Individually we are strong. We would not be here if we were not. We each have our strengths and weaknesses, and we readily admit these, and share them with our brothers. We also share the burdens, and the weight of the struggle, together, as a community of brothers. In this way, we will not only weather this storm, we will come out of it stronger and better prepared for the next storm.
Make no mistake – after this storm passes, there will be more. That is why I am not saddened, anxious, or afraid. I will use this storm to test my mettle and make improvements where I am weak, share my strength with my brothers, and contribute to the survival of my people. In this way, the brotherhood grows, both in numbers and in collective strength. In this way, the brotherhood serves as the vanguard for the volk. In this way, the Mannerbund serves our people.
We may reside in different geographic areas, but we are one people. Yankee, Southerner, Midwesterner, or Pacific Northwesterner – we are united. We boast different sub-cultures, accents, backgrounds, experiences, interests, and talents. Our efforts are bound together within one vision and toward one purpose. That is what makes our tribe strong. We speak with one voice, and we act together with one fist.
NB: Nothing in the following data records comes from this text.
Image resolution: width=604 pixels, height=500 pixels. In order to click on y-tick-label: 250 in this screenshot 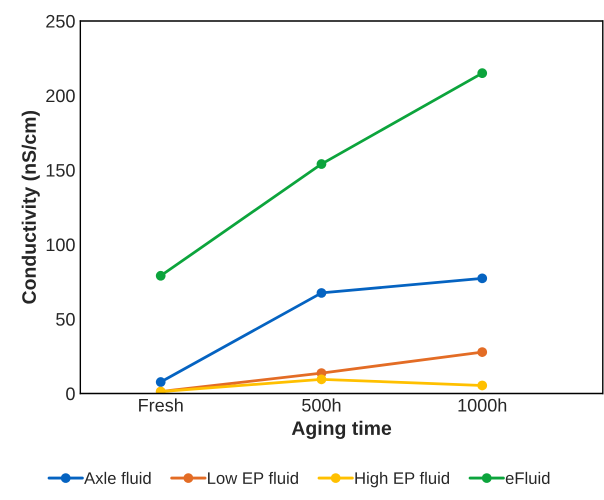, I will do `click(60, 21)`.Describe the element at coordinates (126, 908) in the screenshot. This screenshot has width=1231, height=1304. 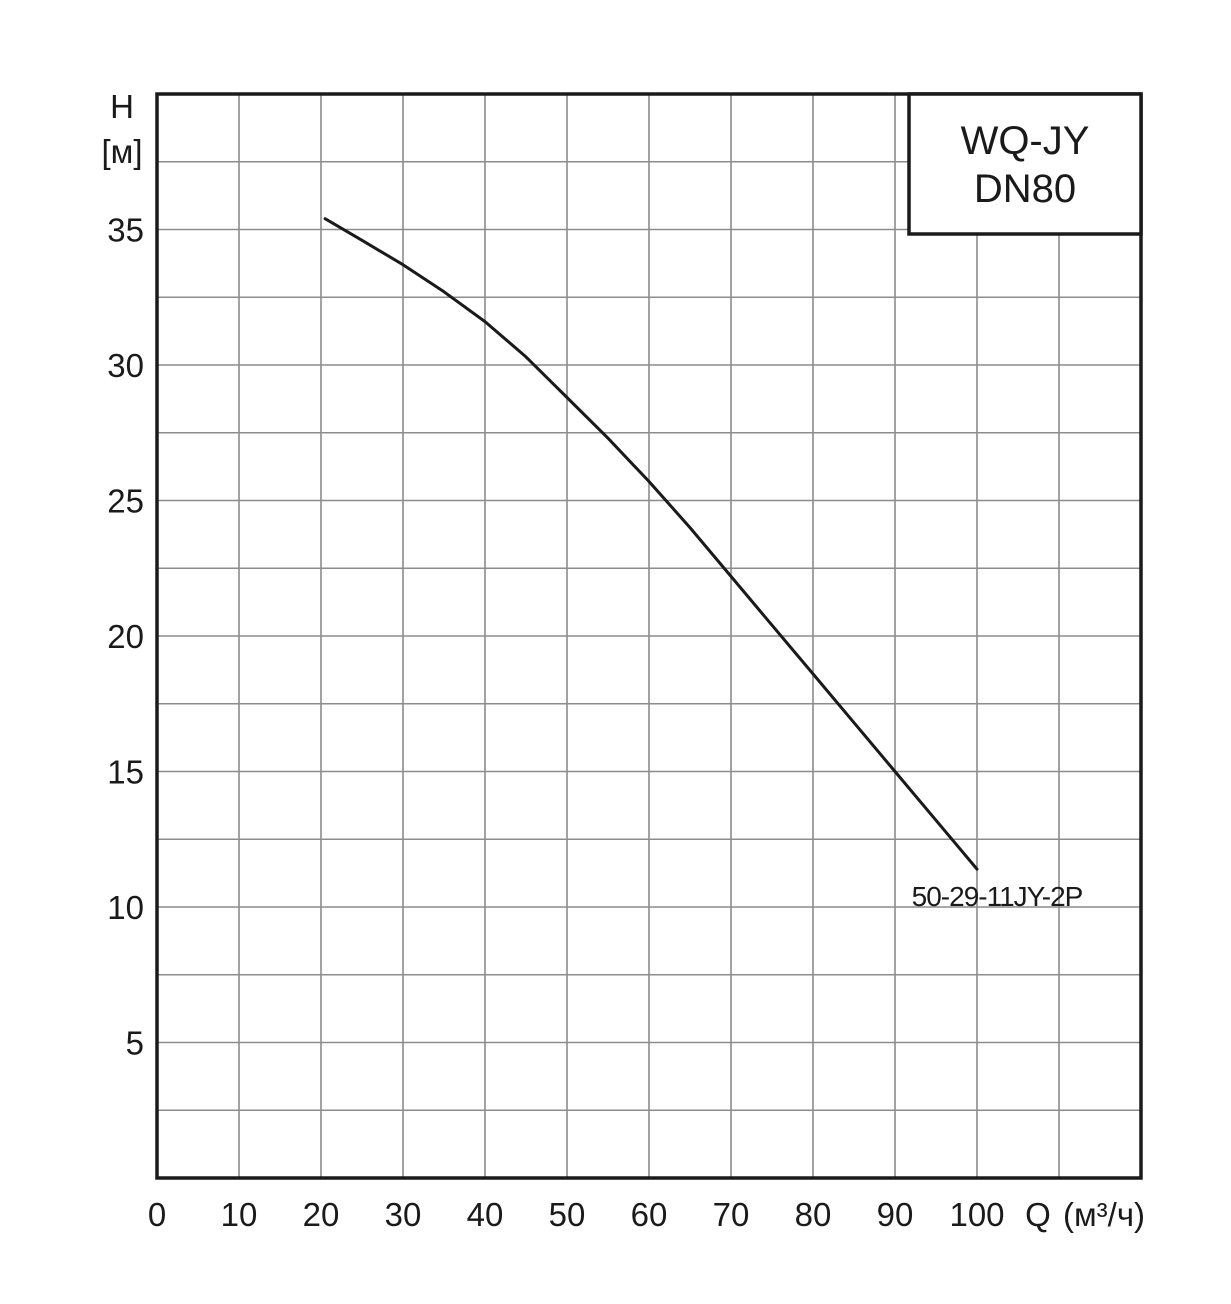
I see `y-tick-label: 10` at that location.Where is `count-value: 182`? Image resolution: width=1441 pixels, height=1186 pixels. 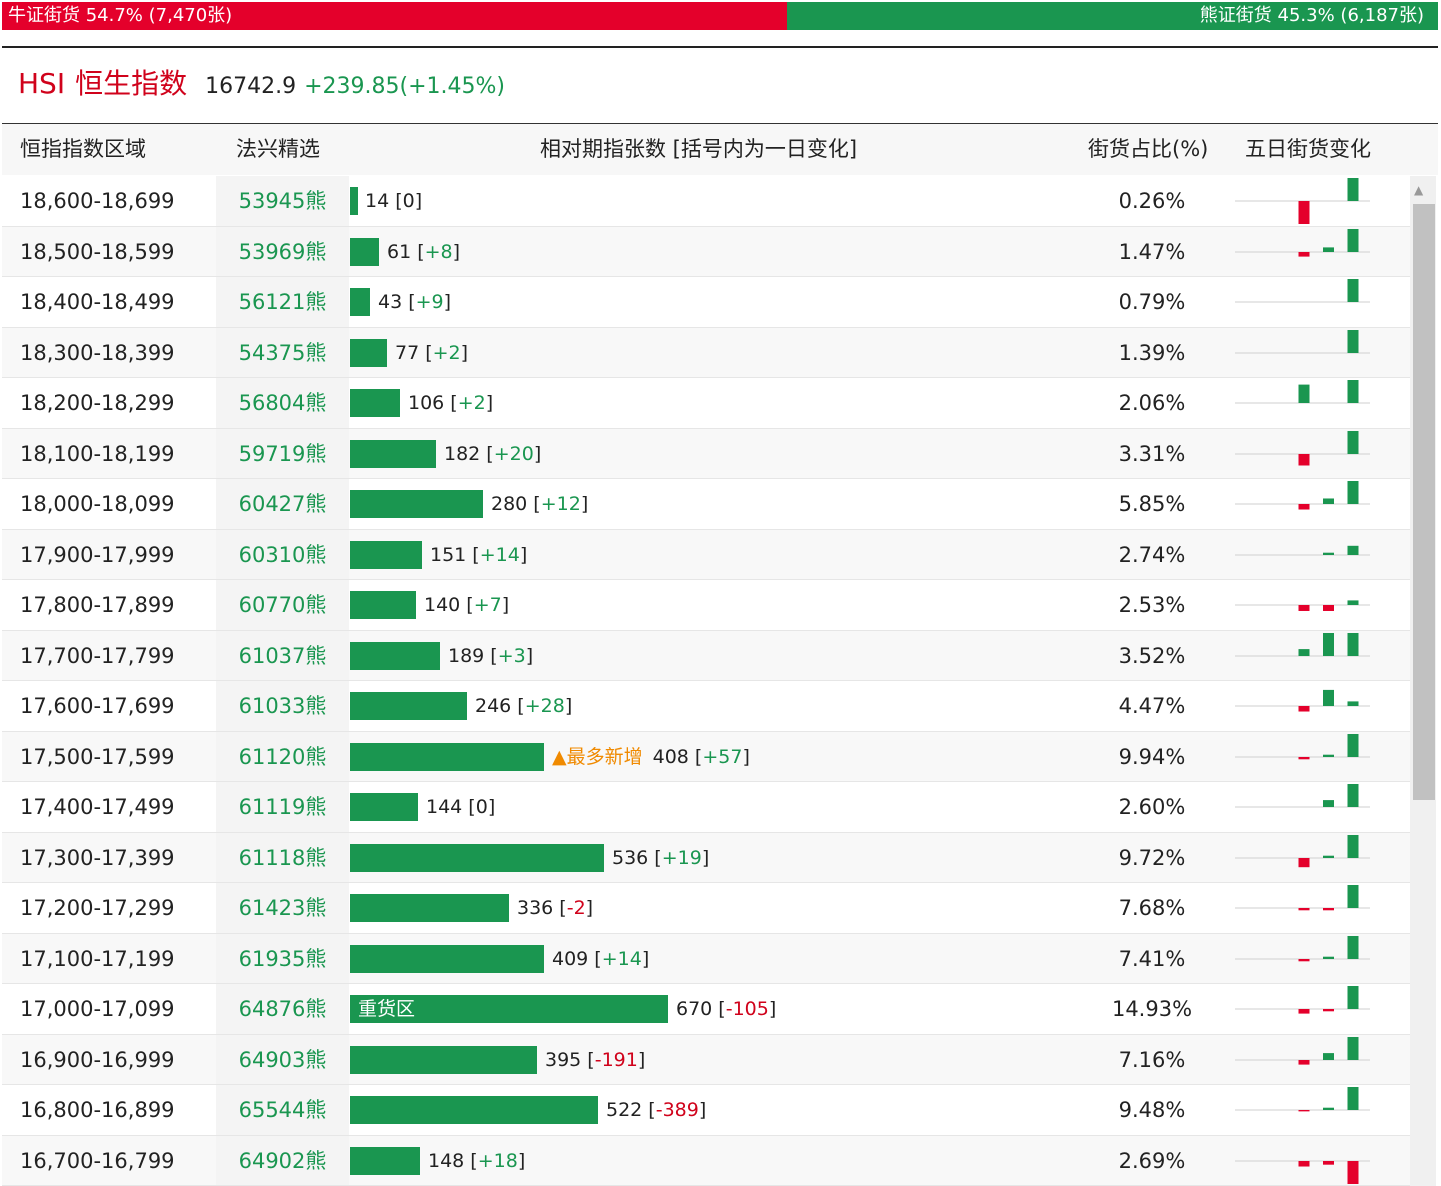 count-value: 182 is located at coordinates (462, 454). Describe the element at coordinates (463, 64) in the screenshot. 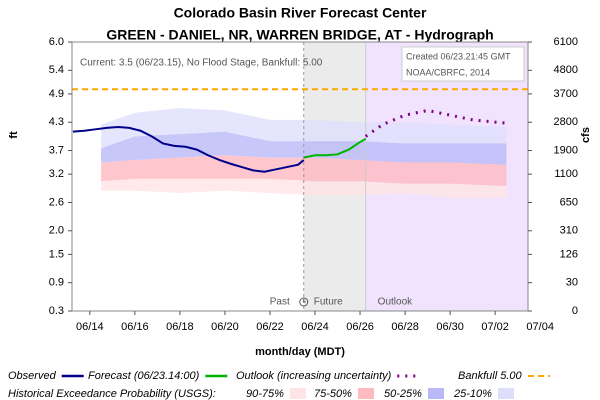

I see `credit-box` at that location.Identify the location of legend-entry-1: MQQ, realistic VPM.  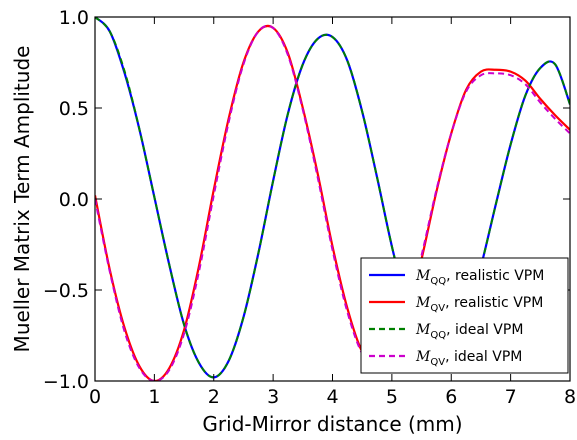
(480, 278). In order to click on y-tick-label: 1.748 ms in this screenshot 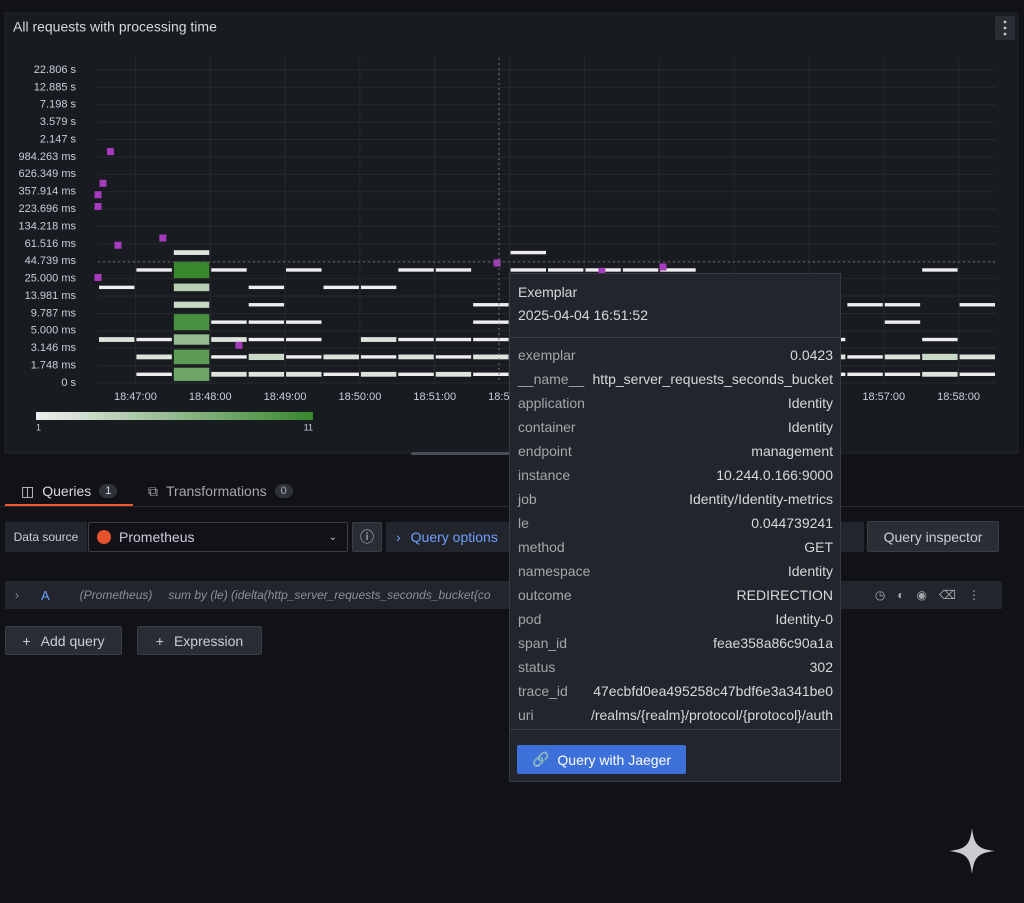, I will do `click(54, 366)`.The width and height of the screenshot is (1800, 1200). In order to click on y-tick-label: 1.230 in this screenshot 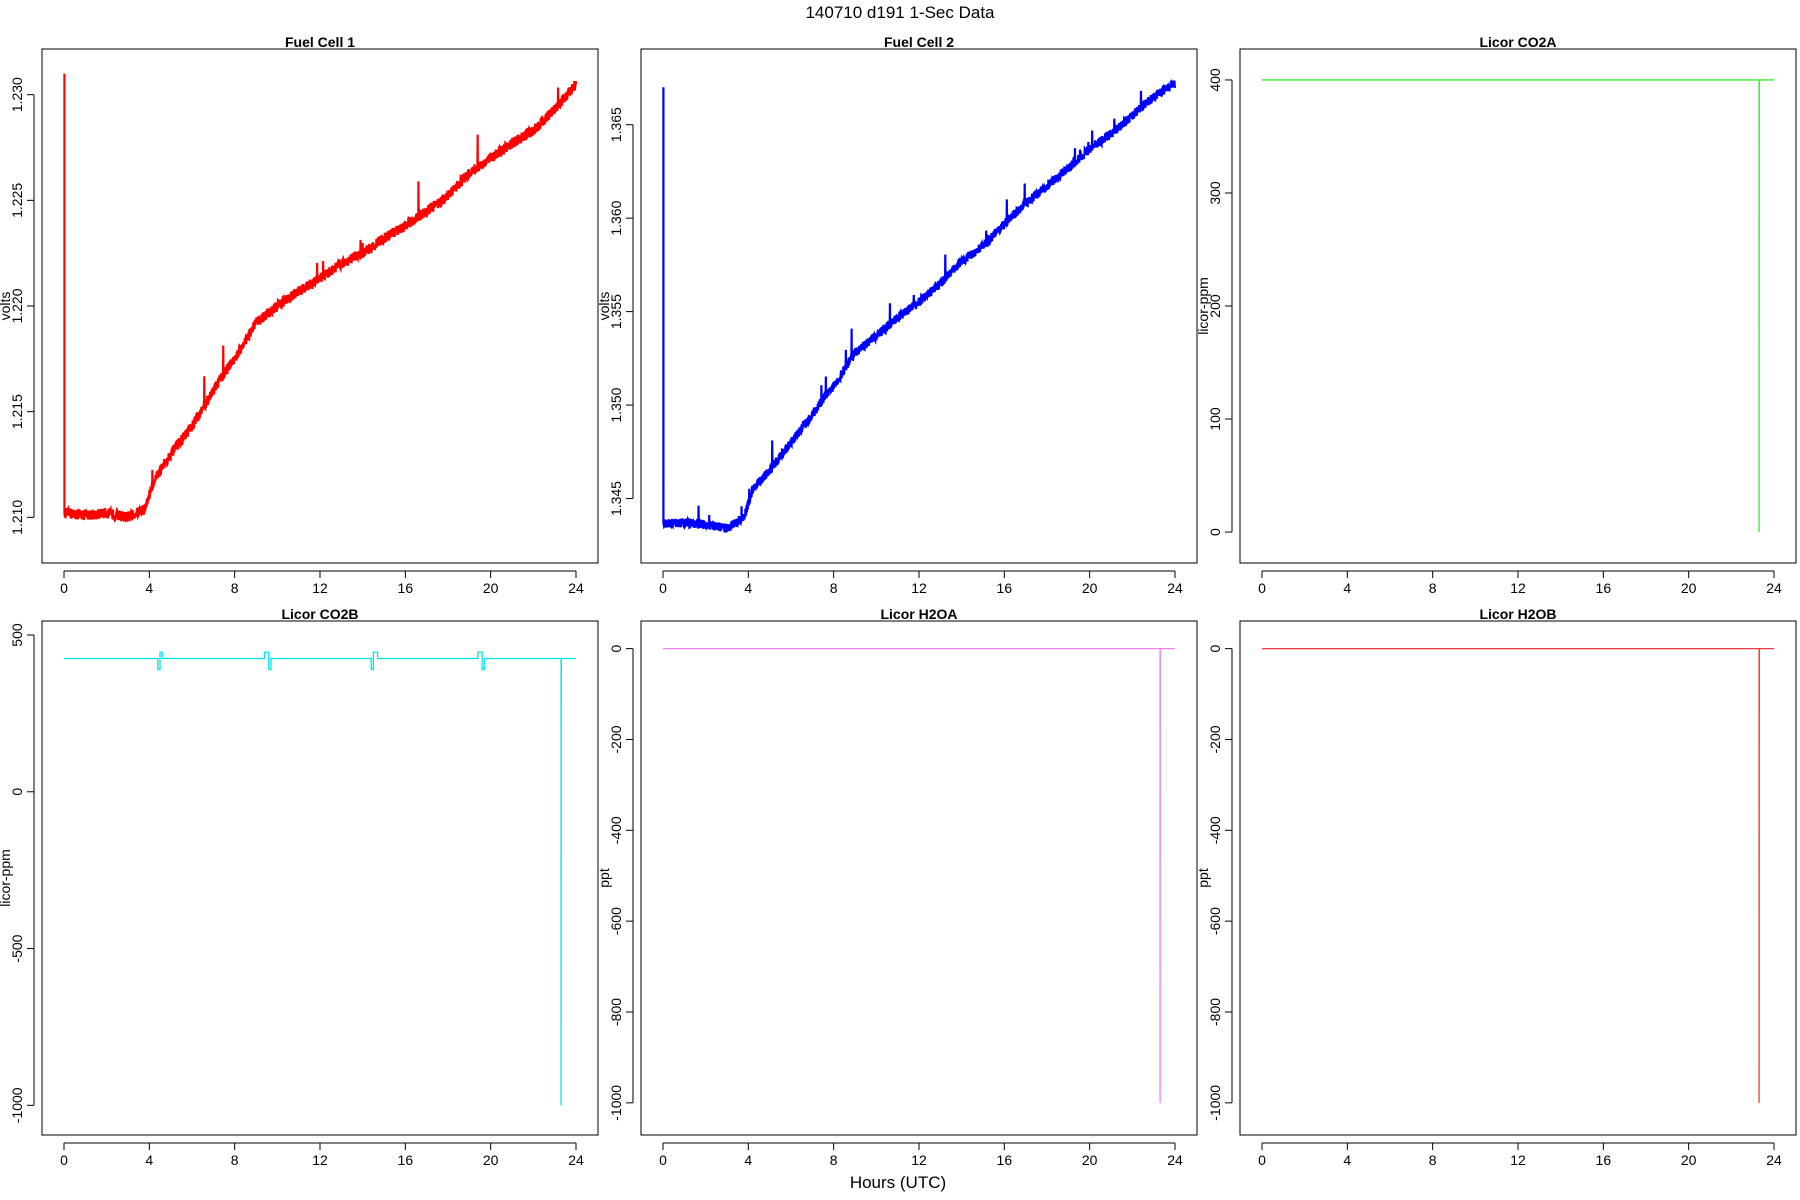, I will do `click(17, 94)`.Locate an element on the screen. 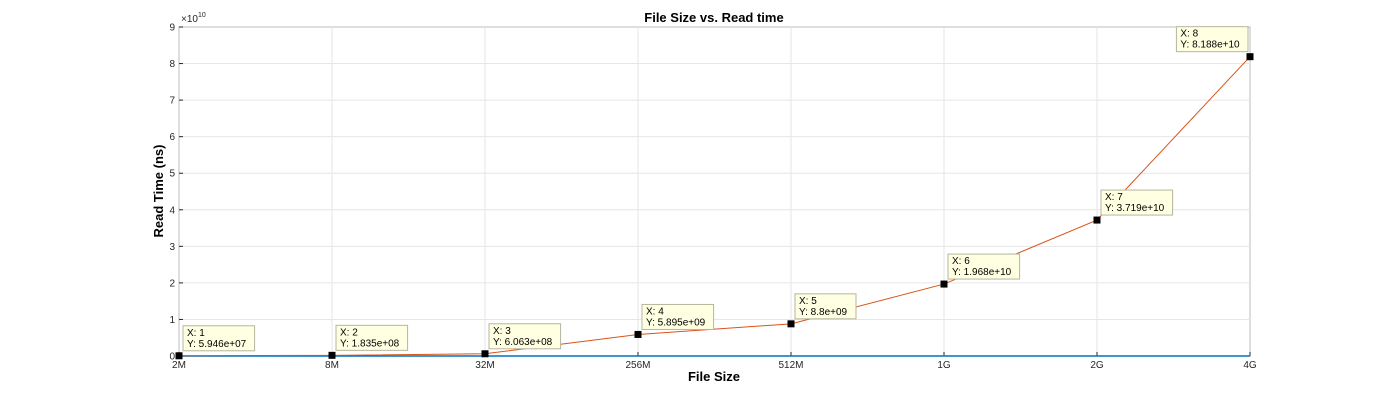  datatip-y-text: Y: 6.063e+08 is located at coordinates (523, 342).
Our numbers may be few, and scattered when compared to the masses around us, but because a common purpose unites us, our strength is magnified.
Never forget these things. Never lose sight of the vision, the purpose, or the goal. The struggle is eternal, and we are gathering strength with each passing day. As the gathering storm clouds on the horizon gain strength and intensify, so too do we. We are well-positioned and well-prepared to meet this coming storm. Let us do so with strength, honor, and fraternity.